### WORK INSTRUCTIONS
(a) In the passage on anger, what does rage aim to do?
(b) Write the next part of the passage on anger, picking up after its final sentence.

*** READING PASSAGE ***

Get Angry — Get Better
Pure anger is a God-given emotion. It does a whole lot of good things for you: it clarifies the situation; it brings you to your full senses; it gives you the energy to make decisions long overdue; it is the emotion of dignity. Anger is not rage. Rage is a shaming and destructive shadow of real anger. Rage aims to hurt others and inflict toxic shame on them. Anger awakens the soul to what needs to be done.
Most people are uncomfortable with anger. I am sure the same people just do not understand how Jesus could take a whip of cords and drive opportunistic parasites out of the Temple. What Jesus did in that repeated event (at the beginning and end of his ministry), is what we need to do but have ignored. We finally get angry enough to change our self talk, or angry enough to begin choosing more positive associates and friends. Anger is the red flag of self-respect. It sets boundaries and cleanses situations from the inferior, the negative, and the unholy.

*** End of READING PASSAGE ***
*** MATERIAL SUPPLIED ***

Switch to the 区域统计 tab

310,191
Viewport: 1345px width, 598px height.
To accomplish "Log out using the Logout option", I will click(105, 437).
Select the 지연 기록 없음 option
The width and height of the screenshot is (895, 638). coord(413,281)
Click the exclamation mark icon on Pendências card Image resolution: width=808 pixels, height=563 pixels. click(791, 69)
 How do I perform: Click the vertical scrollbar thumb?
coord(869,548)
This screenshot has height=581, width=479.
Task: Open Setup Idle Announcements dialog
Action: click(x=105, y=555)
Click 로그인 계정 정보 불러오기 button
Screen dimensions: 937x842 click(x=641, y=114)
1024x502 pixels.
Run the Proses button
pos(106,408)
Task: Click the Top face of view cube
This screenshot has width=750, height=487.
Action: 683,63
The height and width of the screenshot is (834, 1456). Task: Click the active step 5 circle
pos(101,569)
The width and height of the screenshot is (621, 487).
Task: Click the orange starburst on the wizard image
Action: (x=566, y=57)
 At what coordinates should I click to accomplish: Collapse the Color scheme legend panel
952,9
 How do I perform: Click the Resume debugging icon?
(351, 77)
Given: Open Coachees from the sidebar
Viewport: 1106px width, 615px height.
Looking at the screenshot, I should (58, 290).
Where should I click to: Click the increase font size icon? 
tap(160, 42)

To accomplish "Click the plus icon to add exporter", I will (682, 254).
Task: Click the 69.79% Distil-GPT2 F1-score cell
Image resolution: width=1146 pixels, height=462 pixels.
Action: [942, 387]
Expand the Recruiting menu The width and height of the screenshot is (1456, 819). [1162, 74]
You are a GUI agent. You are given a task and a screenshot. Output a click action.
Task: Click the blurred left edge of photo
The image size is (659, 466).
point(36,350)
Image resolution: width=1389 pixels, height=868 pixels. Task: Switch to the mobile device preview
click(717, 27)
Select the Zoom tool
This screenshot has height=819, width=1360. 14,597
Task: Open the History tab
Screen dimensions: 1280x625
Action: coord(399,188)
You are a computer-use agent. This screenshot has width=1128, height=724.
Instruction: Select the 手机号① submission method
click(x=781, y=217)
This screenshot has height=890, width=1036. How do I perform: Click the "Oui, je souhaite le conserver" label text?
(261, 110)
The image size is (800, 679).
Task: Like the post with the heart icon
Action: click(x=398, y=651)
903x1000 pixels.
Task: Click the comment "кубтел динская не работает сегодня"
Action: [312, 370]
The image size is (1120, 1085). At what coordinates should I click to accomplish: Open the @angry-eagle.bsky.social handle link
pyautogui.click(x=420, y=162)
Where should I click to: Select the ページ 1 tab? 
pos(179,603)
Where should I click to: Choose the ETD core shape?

*** End of MATERIAL SUPPLIED ***

### OUTPUTS IN ORDER
(a) Rage aims to hurt others and inflict toxic shame on them.

(b)
Free-floating internal anger can create all sorts of inner monsters; repressed anger is the classic emotion implicated in many forms of depression. In its lesser forms it can come out “sideways” — as in passive-aggressiveness; it is also a major component in many, if not most, psychosomatic issues. Woody Allen once jokingly said, “I don’t get mad, I get a tumor.” For as macabre and dark as that statement may sound, he hit it right on the head. What does not go outward emotionally goes inward…and often does more damage than the unexpressed outward anger ever could have done.
We all have our anger styles. It takes me a long time to find my anger, but when I do it comes with a flash of insight — an admission to something I always knew but would not admit. Once I get the point of the anger-driven insight, the needed changes come. Justified anger can be one of your best teachers — and certainly one not to be ignored.